2. The importance of synthesis.

Neuroethology has taught us that adaptive behavior is the result of the tight coupling between the nervous system, its biomechanics, and environment. Reductionist approaches allow us to characterize the role of isolated components of these systems. Synthetic approaches, such as computational neuroethology and biomorphic engineering, allow us to build on the successes of the reductionistic approach to close the loop between organism and environment. In this way we can explore the interaction of body, nervous system, and environment in adaptive behavior.

3. Why we do physical implementations.

As the role of the environment and body is key in the synthetic approach, an integrative simulation approach requires accurate models of both. This involves several difficulties, including assumptions about the environment and simplifications for computational tractability. In addition, there are a large number of constraints on physical systems that are imposed by their embodiment which are rarely considered in simulations.

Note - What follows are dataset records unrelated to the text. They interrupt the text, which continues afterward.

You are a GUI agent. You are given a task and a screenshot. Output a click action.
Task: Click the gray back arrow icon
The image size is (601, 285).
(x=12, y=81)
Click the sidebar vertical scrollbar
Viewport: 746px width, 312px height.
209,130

The biomorphic approach is sensitive to real-world constraints, such as real-time performance, low power consumption, compactness, autonomy, adaptation, and robustness, and avoids the need to model and simulate complex environments.

4. Life: The Ultimate technology.

Organisms offer us a technological paradigm in some ways far more advanced than our own. They operate on low power, they are robust to damage, and have compact designs while maintaining the real-time performance on which their survival depends. The biomorphic engineering approach aims to emulate this technology to both better understand the basic science underlying living systems, and create technology that is beneficial to humanity.


(Music: "Great Gig in the Sky"- Pink Floyd (Midi taken from: jarl.cs.uop.edu)
Text composed and edited by Malcolm MacIver, Kwabena Boahen, and Timmer Horiuchi, Telluride, 1999)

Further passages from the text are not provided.